[Note: Richard Baron is a photographer and essayist, with an emphasis on documenting arts and culture. He now lives in Albuquerque. The photo of Art is of course Richard's.]
Please read Richard’s profile of Art. It’s important reading if you’re interested in the soul of El Paso. Indeed, if you’re interested in the fronterizo spirit. And while you’re at it, read the entire selection of Richard’s profiles that are collected on Newspaper Tree. Richard’s idea was to capture the foundation of the El Paso arts and culture scene by profiling a number of its citizens, folks who may not receive a lot of publicity but whose presence really reflects the integrity of the fronterizo imagination. These profiles are important stuff, I promise you. I especially recommend the profile of Ed Patrycus.

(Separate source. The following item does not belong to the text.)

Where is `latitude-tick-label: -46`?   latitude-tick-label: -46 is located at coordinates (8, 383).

Art moved to El Paso in the late 50s or early 60s—I was never sure when. But I do know that Art Lewis quotations litter my journals for the last ten or so years. He is an important part of my El Paso imagination, the way I’ve come to love this peculiar place that seems so much in the eye of the storm these days. In fact, after the 9/11 al-Qaeda attacks the U.S., I wrote a long poem trying to understand bin Laden and that whole chaos. Art Lewis served as a guide for me, a Virgil of sorts, playing his magical sax. Here’s a section from that poem, “The Soul of Osama bin Laden,” that’s in my book White Panties, Dead Friends and Other Bits & Pieces of Love:
Art Lewis walked in. Tall, lanky and very black. He was wearing a black suit and a black shirt and shiny black shoes and a very nice black porkpie hat. Art is growing old, but nobody ever asks him how old. Maybe that’s because he is a wise man. His wisdom is rooted in music. Every day of his life Art Lewis steps into the river of his life and prays into his jazz saxophone. His sacred horn blows away the stifling air of fundamentalism. Right and wrong, innocence and guilt are notes in the same piece of music. Improvisation as a devout way of life. It’s his spiritual practice.

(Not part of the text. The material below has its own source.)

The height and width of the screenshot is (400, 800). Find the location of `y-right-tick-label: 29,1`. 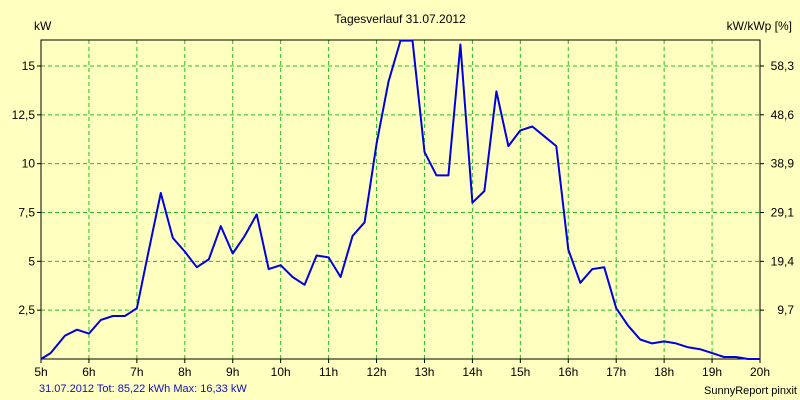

Maggie brought Art Lewis a cup of green tea. Art, she said with a smile on her freckled face, you smell like marijuana, you better be careful. Art laughed, and gold glistened inside his mouth.

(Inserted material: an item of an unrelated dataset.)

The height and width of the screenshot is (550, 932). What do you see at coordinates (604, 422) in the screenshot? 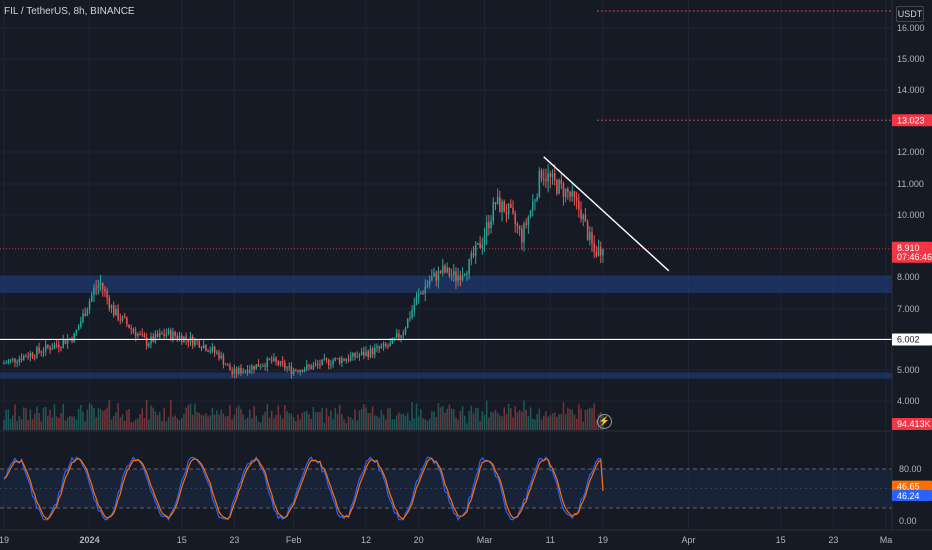
I see `lightning-bolt-icon: ⚡` at bounding box center [604, 422].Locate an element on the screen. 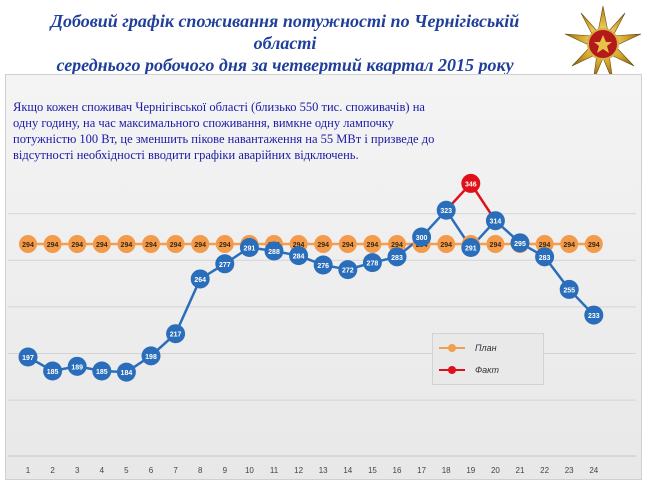 This screenshot has height=484, width=650. x-tick-label: 6 is located at coordinates (152, 470).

Art was wearing a long necklace of wide silver links and turquoise scattered here and there like stars. A cheap necklace really—not real silver, not real turquoise—but it was handsome hanging around Art’s black neck. Art, I asked, where did you get that handsome necklace? Oh, he said, a wino in the alley outside the Cincinnati Street Bar gave it to me. The guy was an Indian from some place called Acoma. He wanted me to play him some blues. So I played him some alley blues, and he gave me the necklace.